The Mesoamerican Coffee Forum: Innovation Opportunities for Mesoamerican and Caribbean Coffee Production aims to promote the strengthening of Mesoamerican linkages in the sector and to analyze relevant, topical issues, such as the institutional framework to build resilience in the sector, successful examples of public-private strategic partnerships, market trends and opportunities for intra-regional coffee consumption.
This event stems from an agreement signed on 5 September 2019 between the Secretariat of Agriculture and Rural Development (SADER), and the Central American Agricultural Council (CAC), seeking to more effectively position Mesoamerican and Caribbean coffee and to prompt specific actions that contribute to strengthening competitiveness, profitability, sustainability and social well-being in the coffee sector.
The forum is being organized under the aegis of the Central American Program for the Integral Management of Coffee Rust (PROCAGICA), a European Union-funded program. It has received the support of national institutions with oversight of the Mesoamerican coffee sector, which will be represented at the forum by secretaries and ministers of agriculture of Mesoamerica and the Caribbean, executive and technical directors, private sector representatives, and coffee farmers (men, women and youth) and their families, as the main actors in this important agricultural activity.
Three panel discussions will explore and analyze the theme of the event, each featuring a keynote address, with success stories presented by renowned international experts. Panel 1, “Institutional Framework of the Coffee Industry”, will highlight the pivotal role of institutions and policy as essential to innovation and competitiveness in the sector.
Panel 2, “Competitiveness and Innovation in the Coffee Chain”, will showcase success stories about strategic partnerships working to innovate in the coffee trade, based on business models that are currently being implemented in coffee producing countries.

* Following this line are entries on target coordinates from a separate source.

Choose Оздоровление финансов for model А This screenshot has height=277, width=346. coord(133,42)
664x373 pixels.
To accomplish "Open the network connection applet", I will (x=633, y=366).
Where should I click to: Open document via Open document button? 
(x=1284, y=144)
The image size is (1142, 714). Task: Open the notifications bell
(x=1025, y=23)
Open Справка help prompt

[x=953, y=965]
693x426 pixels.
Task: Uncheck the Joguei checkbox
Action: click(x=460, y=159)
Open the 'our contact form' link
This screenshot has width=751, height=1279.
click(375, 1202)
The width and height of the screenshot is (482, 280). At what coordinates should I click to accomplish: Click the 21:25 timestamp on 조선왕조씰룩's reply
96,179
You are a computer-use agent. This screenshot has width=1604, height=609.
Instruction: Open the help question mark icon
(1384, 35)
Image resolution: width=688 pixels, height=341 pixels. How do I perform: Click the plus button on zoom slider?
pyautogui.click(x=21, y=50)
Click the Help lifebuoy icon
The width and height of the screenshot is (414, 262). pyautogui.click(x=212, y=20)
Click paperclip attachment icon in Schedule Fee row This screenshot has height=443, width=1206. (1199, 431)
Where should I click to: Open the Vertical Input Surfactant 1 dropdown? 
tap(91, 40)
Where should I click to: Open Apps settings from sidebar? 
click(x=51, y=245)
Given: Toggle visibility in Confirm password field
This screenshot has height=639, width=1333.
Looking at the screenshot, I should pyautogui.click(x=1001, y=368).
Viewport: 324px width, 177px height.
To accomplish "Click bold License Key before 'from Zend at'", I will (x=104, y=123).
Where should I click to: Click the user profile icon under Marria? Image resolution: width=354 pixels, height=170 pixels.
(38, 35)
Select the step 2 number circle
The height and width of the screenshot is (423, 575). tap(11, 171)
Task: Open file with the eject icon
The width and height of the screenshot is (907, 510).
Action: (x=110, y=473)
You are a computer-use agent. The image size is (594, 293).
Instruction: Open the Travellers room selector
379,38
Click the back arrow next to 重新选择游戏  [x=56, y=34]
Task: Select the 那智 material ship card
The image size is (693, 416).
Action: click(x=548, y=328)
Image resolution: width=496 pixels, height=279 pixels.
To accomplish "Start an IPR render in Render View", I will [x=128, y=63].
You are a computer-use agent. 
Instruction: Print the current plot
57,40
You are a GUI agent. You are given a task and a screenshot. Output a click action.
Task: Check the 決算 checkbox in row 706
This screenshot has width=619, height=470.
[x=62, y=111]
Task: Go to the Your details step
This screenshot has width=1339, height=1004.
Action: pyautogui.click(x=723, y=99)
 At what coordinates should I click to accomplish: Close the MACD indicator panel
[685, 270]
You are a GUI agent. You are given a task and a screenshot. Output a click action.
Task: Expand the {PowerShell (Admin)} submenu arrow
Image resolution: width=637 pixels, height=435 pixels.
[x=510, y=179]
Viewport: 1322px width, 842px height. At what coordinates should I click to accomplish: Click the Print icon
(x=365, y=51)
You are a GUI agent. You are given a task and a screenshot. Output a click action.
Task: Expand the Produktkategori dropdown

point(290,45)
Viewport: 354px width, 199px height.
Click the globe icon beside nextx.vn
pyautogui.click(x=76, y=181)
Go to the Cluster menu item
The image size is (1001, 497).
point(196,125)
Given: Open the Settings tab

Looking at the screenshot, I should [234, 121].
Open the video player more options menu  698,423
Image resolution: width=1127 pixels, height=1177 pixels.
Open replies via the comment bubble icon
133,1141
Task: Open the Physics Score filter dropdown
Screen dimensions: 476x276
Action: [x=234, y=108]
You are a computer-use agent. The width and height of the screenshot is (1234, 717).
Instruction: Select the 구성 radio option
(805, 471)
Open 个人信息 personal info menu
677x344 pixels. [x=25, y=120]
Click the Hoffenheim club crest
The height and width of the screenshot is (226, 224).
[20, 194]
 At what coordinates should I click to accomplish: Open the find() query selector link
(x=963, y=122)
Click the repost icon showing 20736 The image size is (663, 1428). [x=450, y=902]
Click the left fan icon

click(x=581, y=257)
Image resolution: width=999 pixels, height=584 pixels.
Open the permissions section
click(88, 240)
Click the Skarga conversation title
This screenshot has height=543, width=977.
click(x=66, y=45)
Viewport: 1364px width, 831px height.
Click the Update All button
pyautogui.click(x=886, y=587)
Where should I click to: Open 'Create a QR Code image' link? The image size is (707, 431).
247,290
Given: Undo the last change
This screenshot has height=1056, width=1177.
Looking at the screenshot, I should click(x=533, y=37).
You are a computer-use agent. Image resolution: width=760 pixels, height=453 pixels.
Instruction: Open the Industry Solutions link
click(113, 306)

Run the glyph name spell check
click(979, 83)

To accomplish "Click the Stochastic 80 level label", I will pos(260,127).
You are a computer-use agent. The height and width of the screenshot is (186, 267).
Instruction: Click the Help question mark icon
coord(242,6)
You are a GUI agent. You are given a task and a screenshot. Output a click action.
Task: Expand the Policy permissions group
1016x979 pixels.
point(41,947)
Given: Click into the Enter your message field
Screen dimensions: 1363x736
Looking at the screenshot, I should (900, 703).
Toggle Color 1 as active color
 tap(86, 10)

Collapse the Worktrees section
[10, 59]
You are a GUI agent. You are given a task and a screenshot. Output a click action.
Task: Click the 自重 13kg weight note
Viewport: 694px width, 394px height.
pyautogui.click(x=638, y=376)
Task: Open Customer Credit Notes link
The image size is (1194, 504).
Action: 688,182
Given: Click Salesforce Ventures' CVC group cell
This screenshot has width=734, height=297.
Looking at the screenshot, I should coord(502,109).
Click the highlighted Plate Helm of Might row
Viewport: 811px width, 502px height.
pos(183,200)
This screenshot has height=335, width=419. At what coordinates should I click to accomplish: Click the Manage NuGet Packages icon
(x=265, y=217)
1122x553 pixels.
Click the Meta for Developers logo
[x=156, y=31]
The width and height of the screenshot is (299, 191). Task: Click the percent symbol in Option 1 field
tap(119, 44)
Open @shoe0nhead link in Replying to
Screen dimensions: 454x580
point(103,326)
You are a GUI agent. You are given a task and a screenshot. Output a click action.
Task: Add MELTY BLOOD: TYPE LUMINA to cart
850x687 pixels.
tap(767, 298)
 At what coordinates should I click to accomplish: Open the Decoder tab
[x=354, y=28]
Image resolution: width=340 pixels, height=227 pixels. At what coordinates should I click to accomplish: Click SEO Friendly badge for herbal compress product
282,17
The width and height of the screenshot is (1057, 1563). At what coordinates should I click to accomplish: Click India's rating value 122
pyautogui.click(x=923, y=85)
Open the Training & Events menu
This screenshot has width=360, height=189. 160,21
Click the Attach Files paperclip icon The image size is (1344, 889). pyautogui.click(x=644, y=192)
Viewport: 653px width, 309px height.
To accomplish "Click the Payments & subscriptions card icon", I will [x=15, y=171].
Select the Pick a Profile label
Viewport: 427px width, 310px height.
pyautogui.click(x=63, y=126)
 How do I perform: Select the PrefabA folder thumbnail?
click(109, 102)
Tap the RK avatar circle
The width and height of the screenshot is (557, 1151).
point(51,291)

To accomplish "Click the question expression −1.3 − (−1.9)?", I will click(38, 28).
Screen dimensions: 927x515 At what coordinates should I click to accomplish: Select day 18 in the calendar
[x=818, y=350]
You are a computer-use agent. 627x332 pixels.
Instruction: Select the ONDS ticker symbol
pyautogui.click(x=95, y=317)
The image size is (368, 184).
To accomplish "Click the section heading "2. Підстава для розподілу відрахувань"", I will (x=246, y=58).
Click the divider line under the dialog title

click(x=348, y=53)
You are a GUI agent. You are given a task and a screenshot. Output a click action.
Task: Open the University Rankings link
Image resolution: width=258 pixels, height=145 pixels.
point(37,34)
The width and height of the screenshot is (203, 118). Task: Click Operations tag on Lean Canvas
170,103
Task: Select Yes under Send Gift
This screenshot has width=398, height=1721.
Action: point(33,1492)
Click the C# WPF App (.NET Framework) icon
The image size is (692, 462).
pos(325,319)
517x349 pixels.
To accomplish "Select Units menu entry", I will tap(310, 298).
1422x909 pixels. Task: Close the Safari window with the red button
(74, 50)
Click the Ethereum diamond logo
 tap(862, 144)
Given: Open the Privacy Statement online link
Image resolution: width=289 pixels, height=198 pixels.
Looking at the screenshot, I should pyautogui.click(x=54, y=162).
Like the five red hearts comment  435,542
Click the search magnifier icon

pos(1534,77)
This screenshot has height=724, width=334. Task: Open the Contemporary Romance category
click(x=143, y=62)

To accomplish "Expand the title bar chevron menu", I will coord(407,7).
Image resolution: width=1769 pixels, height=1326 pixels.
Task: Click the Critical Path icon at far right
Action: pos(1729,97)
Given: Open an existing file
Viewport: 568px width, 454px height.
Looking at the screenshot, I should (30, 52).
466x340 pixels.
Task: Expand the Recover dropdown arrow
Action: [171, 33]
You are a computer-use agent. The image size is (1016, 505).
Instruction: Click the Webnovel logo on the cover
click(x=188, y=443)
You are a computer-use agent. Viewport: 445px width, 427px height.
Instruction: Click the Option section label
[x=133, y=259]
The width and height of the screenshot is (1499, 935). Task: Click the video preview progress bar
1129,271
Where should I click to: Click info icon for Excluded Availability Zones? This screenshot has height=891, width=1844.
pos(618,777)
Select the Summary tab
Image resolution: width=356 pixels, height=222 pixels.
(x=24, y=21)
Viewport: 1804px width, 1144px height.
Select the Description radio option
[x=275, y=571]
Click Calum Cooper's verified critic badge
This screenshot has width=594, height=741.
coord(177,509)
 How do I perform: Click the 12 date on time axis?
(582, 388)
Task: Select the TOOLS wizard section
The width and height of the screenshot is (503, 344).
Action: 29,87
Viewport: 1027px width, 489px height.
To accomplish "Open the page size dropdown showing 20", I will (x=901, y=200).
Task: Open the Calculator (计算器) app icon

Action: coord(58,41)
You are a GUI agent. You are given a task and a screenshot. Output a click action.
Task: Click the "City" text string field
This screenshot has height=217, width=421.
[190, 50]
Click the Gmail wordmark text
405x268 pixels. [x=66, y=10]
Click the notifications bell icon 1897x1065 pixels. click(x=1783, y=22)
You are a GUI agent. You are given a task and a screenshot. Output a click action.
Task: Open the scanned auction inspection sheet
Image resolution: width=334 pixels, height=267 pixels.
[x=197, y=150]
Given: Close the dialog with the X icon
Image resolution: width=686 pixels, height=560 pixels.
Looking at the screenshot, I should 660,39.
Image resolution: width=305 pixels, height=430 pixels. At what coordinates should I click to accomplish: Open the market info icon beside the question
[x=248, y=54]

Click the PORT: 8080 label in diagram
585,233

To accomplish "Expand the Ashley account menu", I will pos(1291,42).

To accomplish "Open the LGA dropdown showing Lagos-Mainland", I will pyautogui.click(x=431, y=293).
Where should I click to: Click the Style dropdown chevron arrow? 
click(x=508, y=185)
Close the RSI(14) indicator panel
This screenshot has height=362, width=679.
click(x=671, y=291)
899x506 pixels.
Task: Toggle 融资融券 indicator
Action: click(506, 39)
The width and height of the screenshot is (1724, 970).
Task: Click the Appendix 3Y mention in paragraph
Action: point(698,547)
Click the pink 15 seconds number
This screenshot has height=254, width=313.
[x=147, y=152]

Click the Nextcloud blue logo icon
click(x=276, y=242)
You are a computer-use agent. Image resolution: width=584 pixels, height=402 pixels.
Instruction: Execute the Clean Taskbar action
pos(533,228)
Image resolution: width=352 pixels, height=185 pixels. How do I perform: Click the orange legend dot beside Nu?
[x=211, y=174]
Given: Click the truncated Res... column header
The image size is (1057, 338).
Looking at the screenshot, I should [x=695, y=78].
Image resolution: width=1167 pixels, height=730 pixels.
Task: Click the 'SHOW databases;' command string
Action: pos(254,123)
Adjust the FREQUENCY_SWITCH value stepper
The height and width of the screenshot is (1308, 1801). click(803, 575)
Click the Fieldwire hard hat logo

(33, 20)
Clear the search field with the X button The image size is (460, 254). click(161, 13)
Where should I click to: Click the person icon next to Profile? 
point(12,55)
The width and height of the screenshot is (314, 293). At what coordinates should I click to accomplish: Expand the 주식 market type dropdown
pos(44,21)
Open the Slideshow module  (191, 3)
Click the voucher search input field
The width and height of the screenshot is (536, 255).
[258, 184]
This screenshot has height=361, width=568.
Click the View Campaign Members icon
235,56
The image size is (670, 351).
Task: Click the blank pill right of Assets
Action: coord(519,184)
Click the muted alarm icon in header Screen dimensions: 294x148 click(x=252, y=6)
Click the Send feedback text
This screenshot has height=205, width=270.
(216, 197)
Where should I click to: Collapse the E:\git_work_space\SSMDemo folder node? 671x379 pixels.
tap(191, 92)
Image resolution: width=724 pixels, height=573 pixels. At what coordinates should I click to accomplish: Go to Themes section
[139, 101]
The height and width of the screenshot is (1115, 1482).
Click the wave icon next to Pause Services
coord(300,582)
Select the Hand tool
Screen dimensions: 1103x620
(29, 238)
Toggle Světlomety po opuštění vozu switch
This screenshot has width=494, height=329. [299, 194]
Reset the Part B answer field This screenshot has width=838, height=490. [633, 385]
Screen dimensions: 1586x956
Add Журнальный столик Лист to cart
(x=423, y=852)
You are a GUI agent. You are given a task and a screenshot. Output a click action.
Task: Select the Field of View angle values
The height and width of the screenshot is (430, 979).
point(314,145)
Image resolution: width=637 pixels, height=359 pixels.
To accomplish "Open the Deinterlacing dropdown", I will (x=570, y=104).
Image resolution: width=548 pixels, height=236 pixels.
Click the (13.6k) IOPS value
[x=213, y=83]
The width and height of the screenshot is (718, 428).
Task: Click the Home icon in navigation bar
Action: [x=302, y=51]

“Market Trends and Opportunities for Intraregional Consumption” will be the topic of discussion in Panel 3. Based on a presentation of the results of a PROCAGICA study in the Mesoamerican region, the presenters will analyze the status of the global and regional coffee market, as well as prospects for change and opportunities for coffee producers in the region.
The conclusions arising out of the event will inform the development of effective and efficient proposals that add value to coffee activity in the region amidst the current situation in the sector, which has suffered a serious blow to the profitability of its production activity.
This situation, in addition to other equally important challenges that are facing the coffee farmer, calls for the timely and correct application of principles, consistent with the short- and medium-term realities of the Mesoamerican and Caribbean region.
The resulting proposals, their application and follow-up, require the commitment and political will of the institutions governing the coffee sector of each country, as well as the full participation of different national and regional actors involved in activities to support this important sector of the local, national and regional economies of Mesoamerica and the Caribbean.
Target public:
Ministries and Secretariats of Agriculture; national entities with oversight of coffee policy; coffee institutes; agricultural research institutes; actors in the agroindustrial coffee chain; coffee farming families; public and private companies; civil society; communication media.